Floating in Quest’s airlock compartment, Hoshide, on his fourth spacewalk, and Pesquet, on his sixth, put their spacesuits on battery at 8:15 a.m. EDT, officially launching the 12th spacewalk. ‘now this year.

NASA is installing six new solar panel covers in deployment – iROSA – to augment the original eight wings of the space station, which have degraded over the years and no longer generate the power they produced when new.

IROSA covers are designed to be mounted on triangular frames made up of multiple spacers assembled in the Tinkertoy manner.
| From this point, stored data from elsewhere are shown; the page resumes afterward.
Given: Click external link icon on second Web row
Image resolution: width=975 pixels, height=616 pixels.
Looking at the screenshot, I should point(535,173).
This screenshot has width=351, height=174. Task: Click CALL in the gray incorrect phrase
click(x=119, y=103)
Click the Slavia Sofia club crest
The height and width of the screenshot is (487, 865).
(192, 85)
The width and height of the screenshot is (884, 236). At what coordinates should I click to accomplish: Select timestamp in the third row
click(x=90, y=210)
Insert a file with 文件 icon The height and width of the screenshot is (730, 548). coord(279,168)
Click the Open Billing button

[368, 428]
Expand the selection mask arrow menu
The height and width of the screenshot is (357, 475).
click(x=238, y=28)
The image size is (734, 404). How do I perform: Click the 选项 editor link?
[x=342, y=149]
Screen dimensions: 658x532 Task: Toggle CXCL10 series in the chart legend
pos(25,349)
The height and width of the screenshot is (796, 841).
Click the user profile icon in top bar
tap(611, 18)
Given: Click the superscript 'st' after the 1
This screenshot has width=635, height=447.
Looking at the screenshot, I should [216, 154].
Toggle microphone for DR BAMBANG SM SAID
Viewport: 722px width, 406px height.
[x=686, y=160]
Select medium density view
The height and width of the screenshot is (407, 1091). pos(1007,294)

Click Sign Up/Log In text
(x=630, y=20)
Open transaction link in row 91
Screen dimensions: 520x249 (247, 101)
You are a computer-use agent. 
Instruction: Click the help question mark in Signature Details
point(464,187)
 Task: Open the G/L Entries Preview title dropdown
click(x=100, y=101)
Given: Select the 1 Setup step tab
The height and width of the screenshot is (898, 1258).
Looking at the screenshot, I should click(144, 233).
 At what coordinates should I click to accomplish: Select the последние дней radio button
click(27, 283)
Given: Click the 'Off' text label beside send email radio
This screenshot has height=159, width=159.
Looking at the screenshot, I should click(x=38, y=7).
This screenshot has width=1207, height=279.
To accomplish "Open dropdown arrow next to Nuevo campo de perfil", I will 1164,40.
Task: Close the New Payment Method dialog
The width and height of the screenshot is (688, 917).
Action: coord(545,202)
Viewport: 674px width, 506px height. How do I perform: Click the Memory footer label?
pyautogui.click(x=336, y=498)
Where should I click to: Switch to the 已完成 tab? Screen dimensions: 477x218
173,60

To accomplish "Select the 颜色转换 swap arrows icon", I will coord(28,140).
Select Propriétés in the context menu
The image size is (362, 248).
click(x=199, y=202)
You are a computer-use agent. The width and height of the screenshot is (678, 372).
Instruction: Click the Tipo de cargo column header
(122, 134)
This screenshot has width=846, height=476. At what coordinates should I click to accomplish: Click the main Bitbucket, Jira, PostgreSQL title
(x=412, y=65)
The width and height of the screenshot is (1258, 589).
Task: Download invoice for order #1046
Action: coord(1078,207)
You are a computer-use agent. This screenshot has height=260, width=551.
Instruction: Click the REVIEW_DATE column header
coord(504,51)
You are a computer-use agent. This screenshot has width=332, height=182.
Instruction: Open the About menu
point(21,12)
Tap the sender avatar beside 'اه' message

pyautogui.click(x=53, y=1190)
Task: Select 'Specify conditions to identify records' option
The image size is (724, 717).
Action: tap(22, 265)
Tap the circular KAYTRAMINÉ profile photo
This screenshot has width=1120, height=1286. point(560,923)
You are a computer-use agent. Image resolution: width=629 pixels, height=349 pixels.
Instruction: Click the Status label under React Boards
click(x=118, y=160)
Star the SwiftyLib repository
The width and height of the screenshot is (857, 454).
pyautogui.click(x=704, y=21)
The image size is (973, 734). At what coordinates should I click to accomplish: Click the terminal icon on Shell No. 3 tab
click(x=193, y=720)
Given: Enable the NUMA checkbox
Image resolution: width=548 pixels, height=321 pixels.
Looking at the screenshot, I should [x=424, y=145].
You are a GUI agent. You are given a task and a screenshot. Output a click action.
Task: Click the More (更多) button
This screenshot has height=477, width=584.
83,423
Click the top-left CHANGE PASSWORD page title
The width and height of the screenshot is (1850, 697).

Two iROSA covers were installed on the left outer panel assembly in June. During Sunday’s spacewalk, Hoshide and Pesquet assembled the bracket for a left interior iROSA assembly, which will be installed next year or 2023. The remaining three iROSAs will be installed on the right side of the supply beam.

With the iROSA support framework in place, Hoshide and Pesquet replaced a device called a floating potential measurement unit, or FPMU, that had failed power. The device, located just inside the solar panels on the left side, measures the station’s charges from its interaction with the space plasma environment.

After collecting the tools and setting up their safety ties, Hoshide and Pesquet returned to the Quest airlock, sealed the hatch, and began the repressurization at 3:09 p.m. ET. The duration was six hours and 54 minutes, bringing the total time of the space station’s EVA to 1,541 hours and 54 minutes out of 244 spacewalks since assembly began in 1998.

Astronaut Mark Vande Hei had originally planned to join Hoshide for Sunday’s spacewalk, then scheduled for early September, but the outing was delayed after Vande Hei developed a pinched nerve in his neck.

To bring back the video of the spacewalk to Earth aboard a SpaceX Dragon freighter at the end of September as initially planned, NASA officials decided to replace Vande Hei with Pesquet because they wear the same suit size and because that Pesquet carried out three similar spacewalks in June.